The tumor suppressive role of PRMT6 in regulating the pathogenesis of hepatocellular carcinoma

Abstract

Hepatocellular carcinoma (HCC) is the most common primary malignancy of the liver. The overall 5-year survival rate of HCC patients remains at a dismal 15% due to late diagnosis, metastasis and frequent tumor relapse. The presence of cancer stem cells (CSCs) has been proposed to account partly for the challenge of treating HCC. Our group has previously identified CD133 as a functional CSC marker of HCC. By adopting a PCR array encompassing diverse human chromatin modifiers, protein arginine methyltransferase 6 (PRMT6) was found to be differentially down-regulated in CD133+ human HCC cells. 55.8% (43/77) of clinical HCC tumor tissues showed down-regulated PRMT6 expression and patients with reduced PRMT6 expression were at significant risk of disrupted tumor encapsulation and manifested vascular invasion. An antagonistic relationship between PRMT6 and CD133 was observed in HCC cells, while modulation of PRMT6 led to an inversely altered CD133 expression. PRMT6 knockdown in liver cancer cells induced morphological alterations, where extensive cytoplasmic stretching and filopodia-like projections were observed.
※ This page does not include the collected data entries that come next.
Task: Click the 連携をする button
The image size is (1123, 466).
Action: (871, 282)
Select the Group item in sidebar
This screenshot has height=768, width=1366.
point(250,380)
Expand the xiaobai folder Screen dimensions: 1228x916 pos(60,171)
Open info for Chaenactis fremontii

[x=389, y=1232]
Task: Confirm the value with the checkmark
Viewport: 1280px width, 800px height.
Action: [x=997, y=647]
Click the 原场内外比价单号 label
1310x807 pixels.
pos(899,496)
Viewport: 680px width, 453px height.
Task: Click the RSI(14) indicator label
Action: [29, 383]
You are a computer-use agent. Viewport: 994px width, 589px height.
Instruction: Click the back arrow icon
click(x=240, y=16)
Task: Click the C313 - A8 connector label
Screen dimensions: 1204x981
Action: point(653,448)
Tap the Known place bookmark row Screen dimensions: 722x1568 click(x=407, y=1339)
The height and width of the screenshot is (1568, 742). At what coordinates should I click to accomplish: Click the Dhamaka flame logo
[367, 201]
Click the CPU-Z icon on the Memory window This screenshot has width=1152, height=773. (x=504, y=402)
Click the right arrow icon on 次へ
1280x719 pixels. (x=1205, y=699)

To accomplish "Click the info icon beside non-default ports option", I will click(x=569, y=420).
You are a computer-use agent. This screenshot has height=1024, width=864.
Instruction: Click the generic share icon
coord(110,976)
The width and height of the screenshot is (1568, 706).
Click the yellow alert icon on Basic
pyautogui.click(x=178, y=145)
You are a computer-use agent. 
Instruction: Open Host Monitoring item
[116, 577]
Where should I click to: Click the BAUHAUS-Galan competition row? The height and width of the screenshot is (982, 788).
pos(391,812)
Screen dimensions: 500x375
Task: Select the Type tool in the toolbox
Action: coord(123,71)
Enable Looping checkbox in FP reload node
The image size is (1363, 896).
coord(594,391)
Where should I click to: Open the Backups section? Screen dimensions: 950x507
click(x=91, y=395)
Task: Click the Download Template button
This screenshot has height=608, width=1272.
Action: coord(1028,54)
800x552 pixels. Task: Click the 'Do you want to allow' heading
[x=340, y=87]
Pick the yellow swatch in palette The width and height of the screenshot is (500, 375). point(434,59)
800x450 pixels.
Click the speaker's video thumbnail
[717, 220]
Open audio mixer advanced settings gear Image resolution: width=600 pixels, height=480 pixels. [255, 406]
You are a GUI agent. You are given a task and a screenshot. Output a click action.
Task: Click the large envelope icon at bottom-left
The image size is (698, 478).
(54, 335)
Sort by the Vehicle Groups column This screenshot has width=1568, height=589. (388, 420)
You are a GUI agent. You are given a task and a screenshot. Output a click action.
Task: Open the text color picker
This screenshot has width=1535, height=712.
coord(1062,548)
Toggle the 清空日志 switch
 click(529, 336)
Moreover, PRMT6 regulated cancer and stem cell-like properties in vitro and in vivo including proliferation, colony formation, invasion, migration, angiogenesis, self-renewal, chemo-sensitivity and tumor initiation. In addition, stable knockdown of CD133 in HCC cells did not alter PRMT6 expression levels, which suggested that PRMT6 is potentially functioning upstream of CD133. Ongoing studies are in progress to delineate the underlying mechanisms by which PRMT6 suppress HCC.